Bayes' rule appears to bevery simple at first sight, but when studied deeply I find it is difficult and confusing, especially in MCMC applications when multiple parameters need to be estimated.
For example, assuming $x,y,z,t$ are four parameters, which of the following three expressions are true (or true under some specifications)?
- $P(x)P(z\mid x,y)=P(x,z\mid y)$
- $P(x\mid y)P(z\mid x,y)=P(x,z\mid y)$
- $P(x\mid y)P(z\mid x,t)=P(x,z\mid y,t)$
I usually see formulas similar with 3, but I wonder why it hold.
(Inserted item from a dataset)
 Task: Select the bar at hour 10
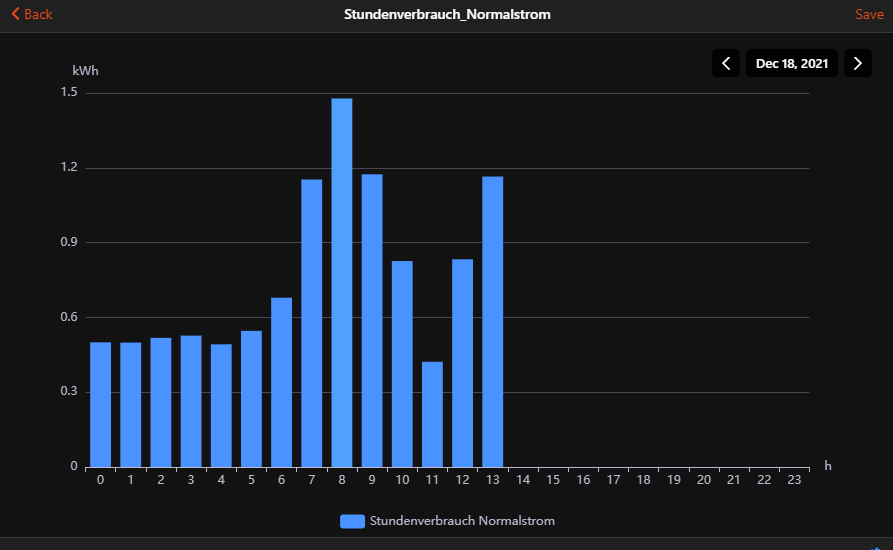coord(402,363)
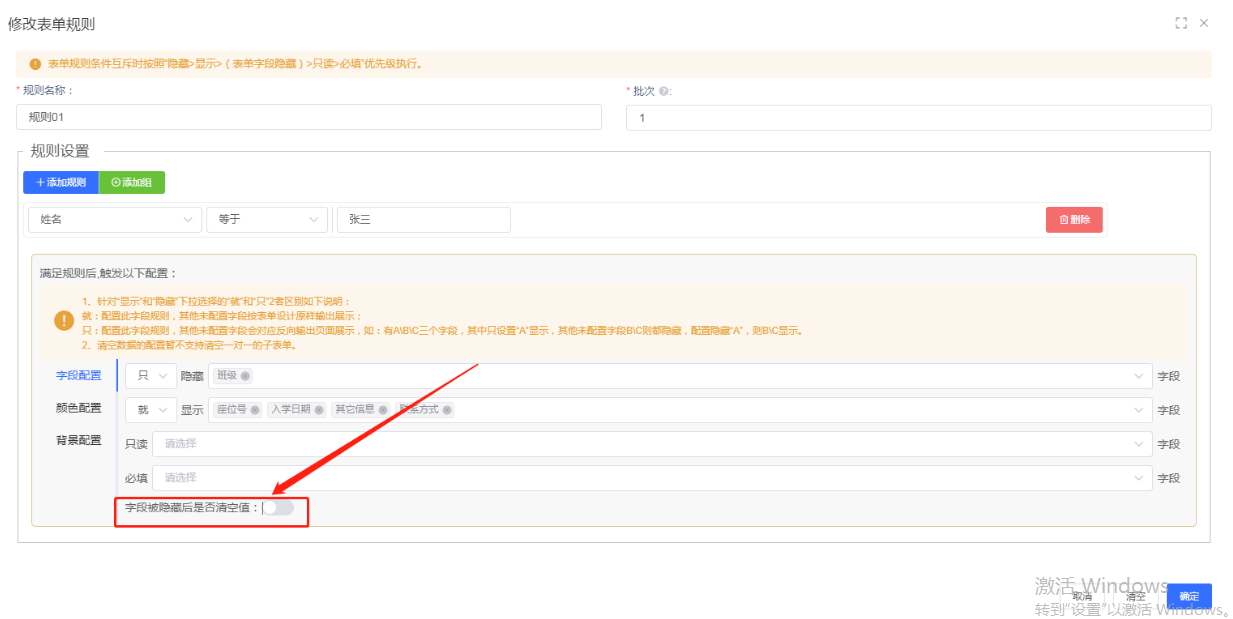Viewport: 1233px width, 619px height.
Task: Switch to the 背景配置 tab
Action: (x=78, y=440)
Could someone explain it in detail?
If there are any excellent books that could help me, pls list them.
The generalization of the formula $$\Pr(A \cap B) = \Pr(A \mid B)\Pr(B)$$ for a conditional probability $\Pr(\cdot \mid C)$ is the following one: $$\Pr(A \cap B \mid C) = \Pr(A \mid B\cap C)\Pr(B \mid C).$$
Your formula number 2 is analogous to the above formula (with $P(\cdot \mid y)$ substituted for $\Pr(\cdot \mid C)$), and it is the correct one.
But note that this is not Bayes' rule.